Leading to fewer grants, thereby having negative feedback on "prominence," reputation and credibility.
Or you go study something else because food and shelter are good things.
Therefore, you aren't qualified to debate the matter, having failed to develop relevant expertise, like railroad engineering for example.

Do I have this right? Just checking.



Also, just to point out, the authors:
"Expert credibility in climate change"

   1. William R. L. Anderegga,1,
   2. James W. Prallb,
   3. Jacob Haroldc, and
   4. Stephen H. Schneidera,d,1

   1.
      aDepartment of Biology, Stanford University, Stanford, CA 94305;
   2.
      bElectrical and Computer Engineering, University of Toronto, Toronto, ON, Canada M5S 3G4;
   3.
      c William and Flora Hewlett Foundation, Palo Alto, CA 94025; and
   4.
      dWoods Institute for the Environment, Stanford University, Stanford, CA 94305
With respect to 3 and 4, given the forcing and feedback discussed above:
The authors declare no conflict of interest.
Uh, riiiiiight...
I'd like to see where the advertising dollars for PNAS come from, as well...

But if you don't hold the proper credentials necessary to avoid the client denier tag or climate worshiper for that matter, have no fear. You can always publish some trivial self serving article in PNAS heaping scorn on your scientific colleagues. I'm sure that will take you far in the cocktail party circuit.

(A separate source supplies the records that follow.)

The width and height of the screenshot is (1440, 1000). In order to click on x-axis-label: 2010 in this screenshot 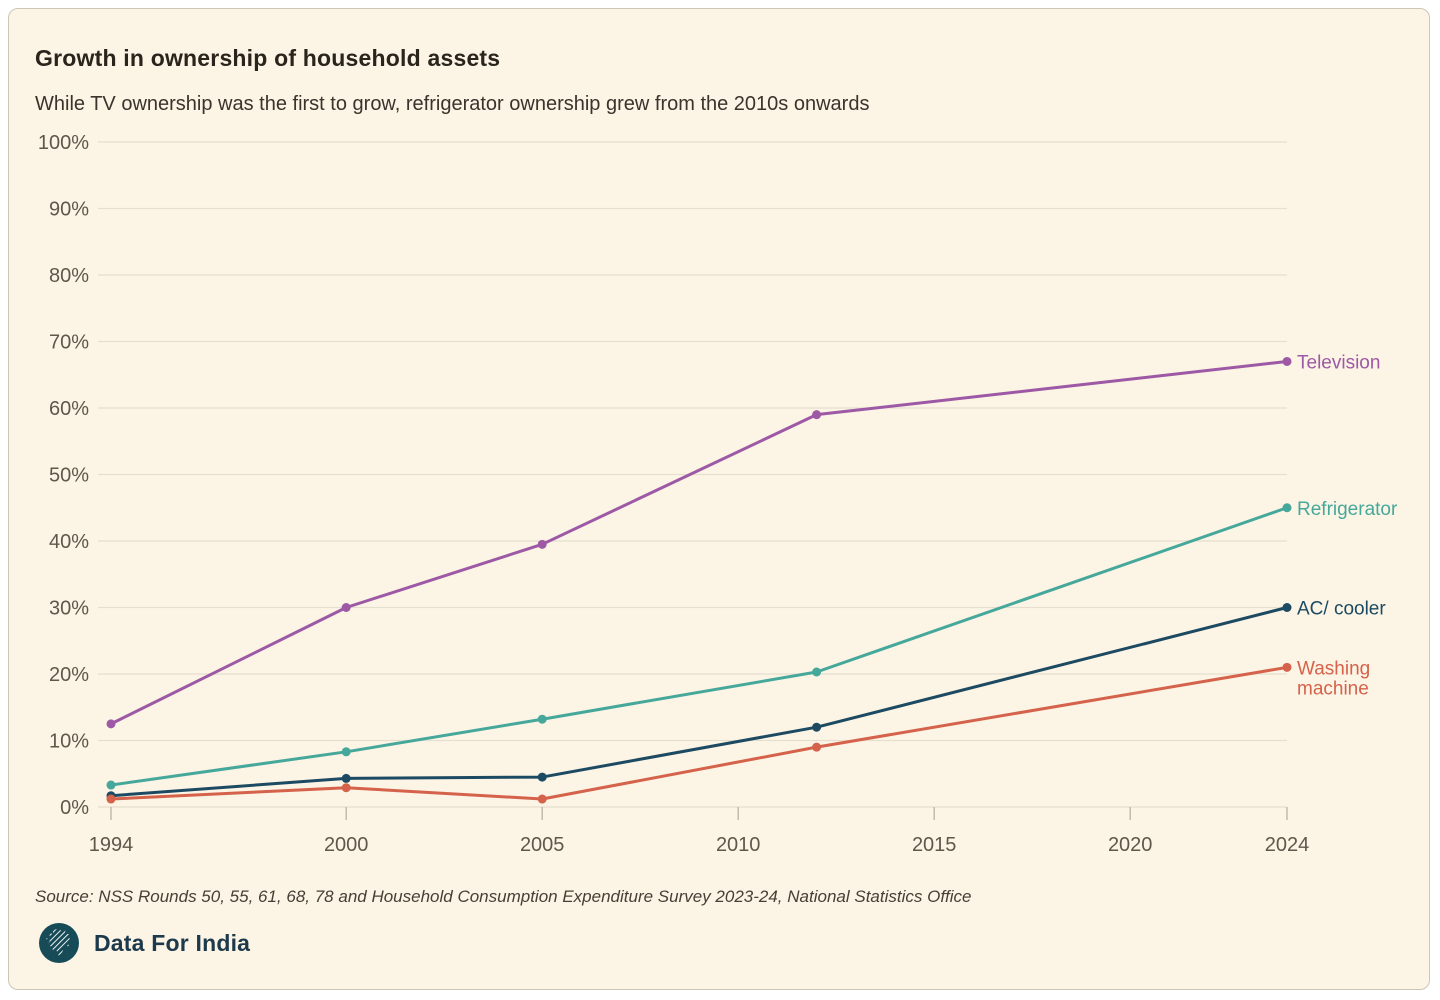, I will do `click(738, 845)`.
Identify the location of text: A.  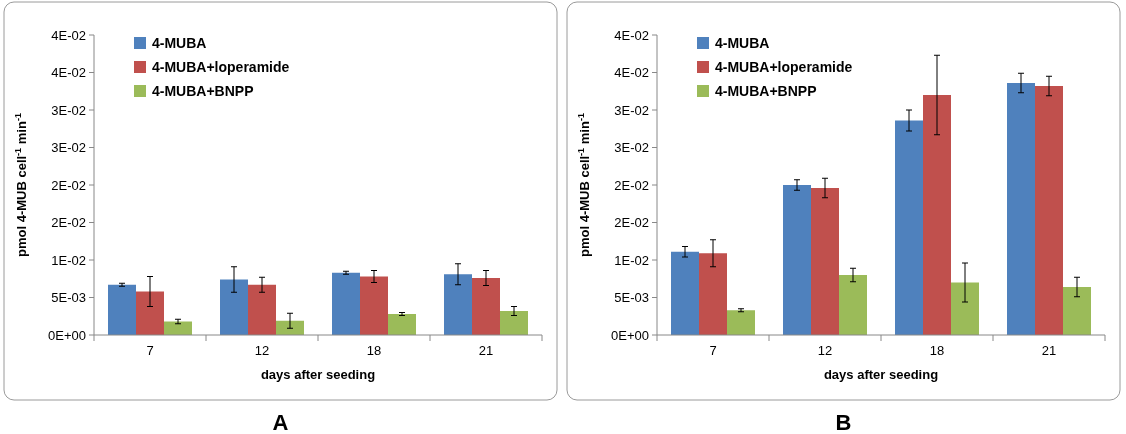
(280, 422).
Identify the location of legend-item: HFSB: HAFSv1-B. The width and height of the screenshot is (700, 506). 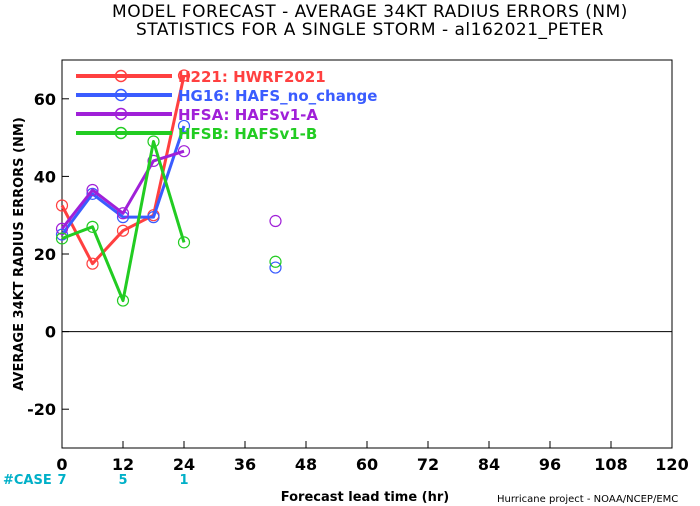
(196, 134).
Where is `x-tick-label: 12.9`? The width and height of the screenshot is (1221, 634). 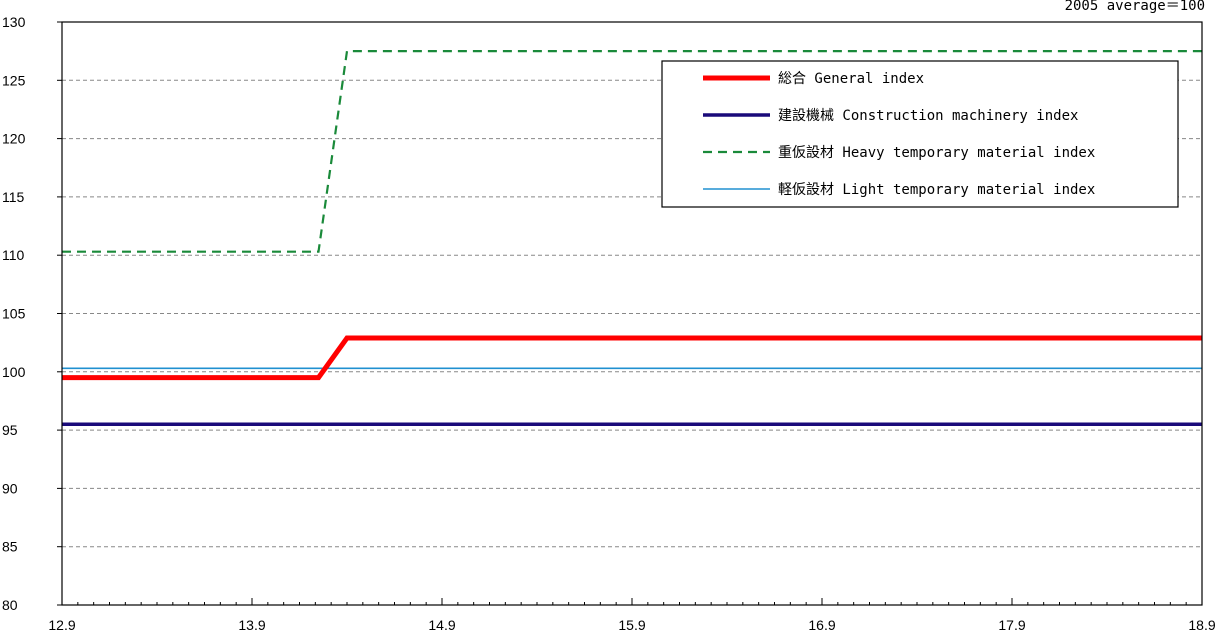
x-tick-label: 12.9 is located at coordinates (62, 625).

Look, I'm not a scientist, I'm a policy wonk. But if I were, I would be irate that my profession was being drug into some sort of "scientifically credible" game of mud-slinging. Quite frankly, you are eating your young. No matter which side you are on, I would think that ostracizing this particular crowd of propagandists from your halls and labs would be the first order to re-establishing your credibility as independent observers of the world around you. I might call them scientist deniers. This is pure snark parading around behind the appearance of analysis. For shame.